# USOS PRINCIPALES DEL AGUA > Pesca >  El Plan General de Pesca de Aragón permite devolver al río a algunas especies exóticas invasoras en ciertas zonas y obliga a sacrificar "in situ" a otras.

## sergi1907

En época de deshielo el caudal de nuestros ríos aumenta y los aficionados a la 'captura y suelta' saltan al agua dispuestos a lograr la mejor foto junto a los ejemplares de peces más impresionantes. Para los amantes de este deporte, el invasor siluro es sin duda alguna el rey, ya que no es raro encontrar ejemplares de más de 70 kilos de esta especie en los embalses y ríos aragoneses.

Mientras la Ley a nivel nacional prohibe devolver al agua los ejemplares de especies exóticas invasoras tras haber sido capturados, el Plan General de Pesca de Aragón permite practicar la captura y suelta de ciertas especies invasoras en determinadas zonas. El siluro, por ejemplo, se puede 'capturar y soltar' en el eje principal del río Ebro, en sus canales y acequias, en los embalses de Ribarroja y Mequinenza y en el río Cinca desde la confluencia con el río Alcanadre hasta la confluencia con los ríos Cinca y Segre.

El Plan General de Pesca de Aragón también 'indulta' en determinadas zonas al salvelino, el black bass, el lucioperca, la perca europea, el alburno, el rutilo y el escardino, todas ellas especies incluidas en el Catálogo español de especies exóticas invasoras y a las que, como norma general, el pescador está obligado a sacrificar si las captura.

El pez gato, el lucio y el pez sol, sin embargo, no tienen tanta suerte y deben sacrificarse "in situ" en todo el terrritorio aragonés según dicta la norma autonómica.

Captura y suelta ¿sí o no?
Esta relajación de la ley en Aragón para determinadas especies no sienta bien a todo el mundo. Mientras los practicantes de la 'captura y suelta' esgrimen que nadie puede obligarles a matar a un animal, los ecologistas exigen que se prohiba tajantemente el volver a depositarlos en el agua: "Las especies exóticas invasoras son muchas y muy depredadoras. Están devorando a las demás especies, no solo de peces, sino de anfibios, reptiles, aves acuáticas... hacen mucho daño a la fauna autóctona y nos parece lamentable que en Aragón se permita devolverlos al agua cuando a nivel estatal el pescador está obligado a sacrificarlos", argumenta Ismael Sanz, portavoz de Voluntarríos. 

Desde la Federación Aragonesa de Pesca y Casting sostienen una postura más pragmática: "Primero que a mí no me puedes obligar a matar a un animal y segundo que en algunas zonas la invasión es tal que ya es inviable dar marcha atrás y no parece lógico gastar dinero y esfuerzos extrayendo animales. Pedir que nos pongamos a sacar peces del embalse de Mequinenza es una aberración", argumenta Jesús Abadía, presidente de la Federación.

—————

Según el texto sobre la pesca en Aragón, ¿qué especies deben sacrificarse "in situ" en todo el territorio aragonés?

● Bloque de datos:
—————

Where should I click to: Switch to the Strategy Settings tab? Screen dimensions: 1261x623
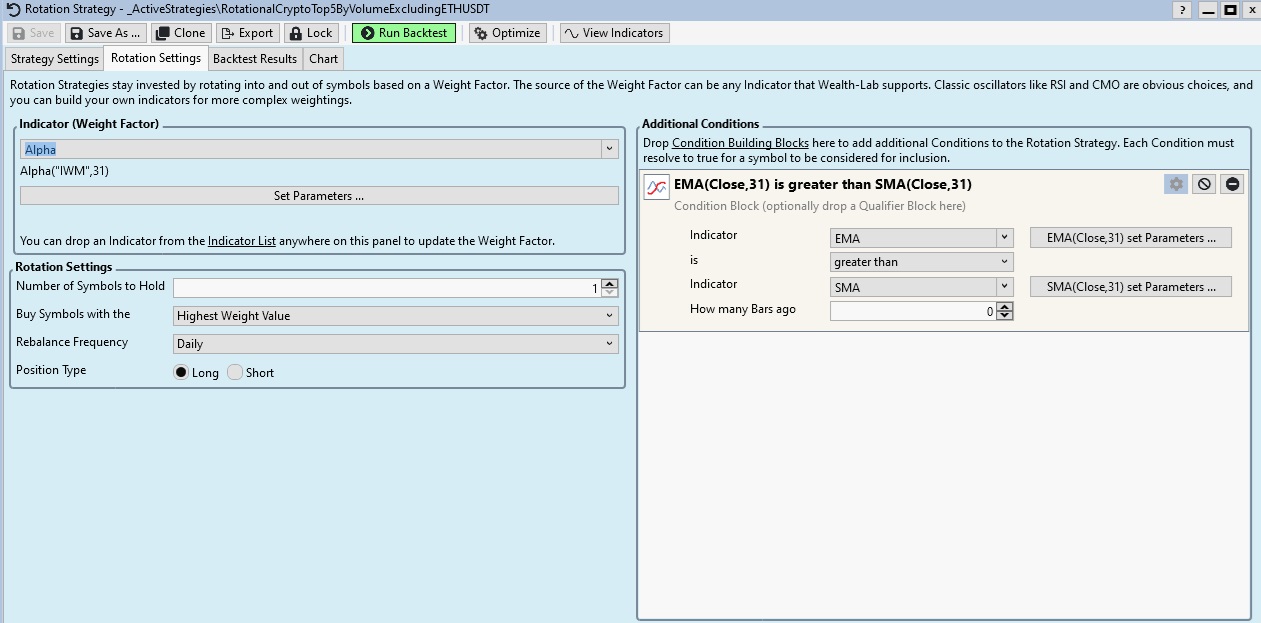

—————

● Respuesta al ejercicio: El pez gato, el lucio y el pez sol.